Wulf Dorn e lo spaventoso uomo nero della psichiatra

Dorn potrebbe fare l’attore. Mostra il fascino e la scioltezza di un animale da palcoscenico. La sua voce è calda e ben impostata. Dicono che sia straordinario sentirlo leggere o meglio interpretare il suo romanzo. Che poi è il suo romanzo di esordio, uno psicothriller pubblicato in Germania nell’ottobre del 2009. Avvolgente e sconvolgente.

Cosa ne pensa della opzione, a prima vista un po’ facile, del titolo italiano: La psichiatra al posto di Trigger, titolo originale del romanzo:grilletto di un’arma da fuoco o dispositivo da scatto di una macchina fotografica, più diretto e immediato.

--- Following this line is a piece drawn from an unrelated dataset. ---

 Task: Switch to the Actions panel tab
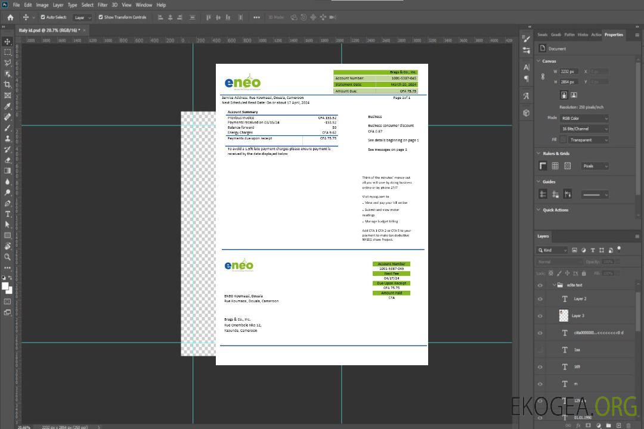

Diretto e immediato, infatti! Per questo l’avevo scelto. In psicologia si dice trigger per indicare quei meccanismi che fanno scattare una reazione imprevista provocata da un’associazione di idee o da un fatto, ma in italiano non c’era traduzione adatta. Hanno chiesto la mia opinione, spiegandomi il problema e ho accettato. La psichiatra a suo modo crea attesa e incuriosisce. Mi va bene.

La lunghezza del prologo rallenta un po’ la narrazione. E’ voluto?

Certo! Volevo coinvolgere i lettori con una serie di situazioni apparentemente normali per poi costringerli a infilarsi nel cuore del thriller. Mi richiamo anche all’esperienza che si fa nel Museo delle Scienze di Colonia, dove esiste una stanza corridoio con il pavimento fatto a mosaico che, ingannando la percezione ottica dei visitatori, si restringe fino a diventare largo pochi centimetri, un vero imbuto.

Il buio e la notte dominano, spadroneggiano… Cosa stimola il terrore? La mente?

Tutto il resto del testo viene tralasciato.